I arrive at my destination a little late, the result of a touch too much excitement at the card shop. It’s alright; I know some people at a table on the right and there’s a game in progress so I can stroll on up for my beer, if you will. I decide (after a horrific sampling of Gilgamesh’s Cranberry Saison, truly an affront to liquid everywhere) upon Leavenworth’s Whistling Pig Hefe.
And that’s when I see Sparky. Back when I was doing the 52 Weeks theme, I saw him all the time; big dude with a beard to make ZZ Top envious and John Lennon sunglasses, he seemed like one of those men who was probably pretty low key in most areas of his life, but at a social place like a bar flourished. He likes beer, conversation, is pretty damn smart and affable: what’s not to dig on? A rarity at Bailey’s; he doesn’t seem to care so much about which beer he’s drinking, so long as it’s good and the staff have figured out his tastes (IPAs, for the most part.)
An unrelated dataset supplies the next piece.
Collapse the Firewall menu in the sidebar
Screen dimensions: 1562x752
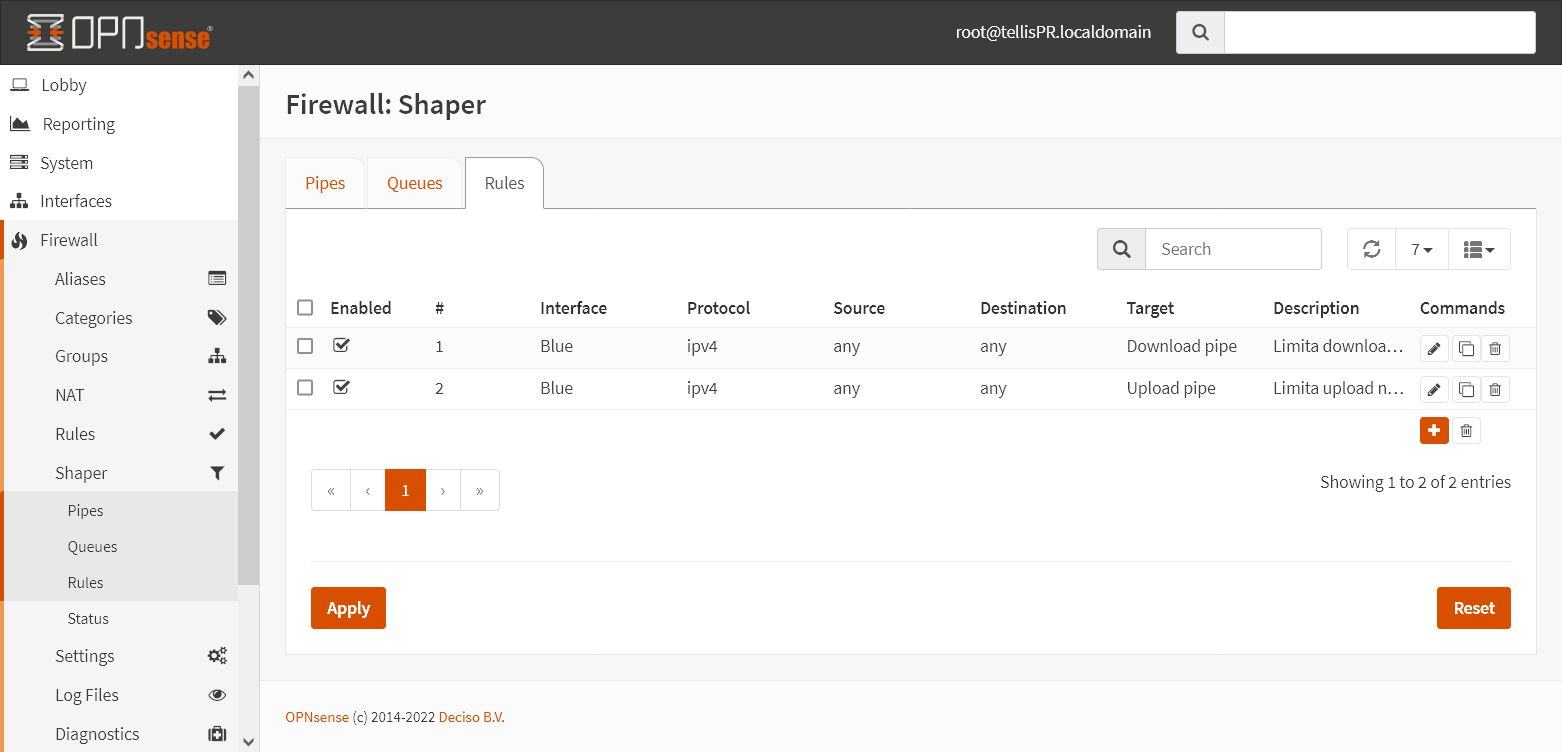pos(69,240)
So I over to say hi and catch up. He tells me about his job, which is going well, so well that he was able to visit a dentist to get a bunch of work done, and a doctor for the first time in seven years. The nurse checks his blood pressure. Then a doctor (and my eyebrows go up.) Then another doctor (‘oh, shit’.) THEN an E.K.G. machine.
‘Holy christ, dude!’
“Yeah,” he chuckles, “turns out my BP was 180/10 and I didn’t know what that meant at the time but it turns out they thought I was having a heart attack on the spot.”
‘But you’re…’ I gesture to him
“Oh yeah,” he says, waving it off, “I wouldn’t be telling you about it if everything wasn’t kosher. I’m just one of those dudes who’s prone to hypertension. Some meds, and I’m alright.”
Damn.
So I tell him what’s going on with me (moving, etc), he reassures me that in “six months, when all the piddly shit is done, you’ll love it,” which is good to know.
To your health, sir; may you keep it long.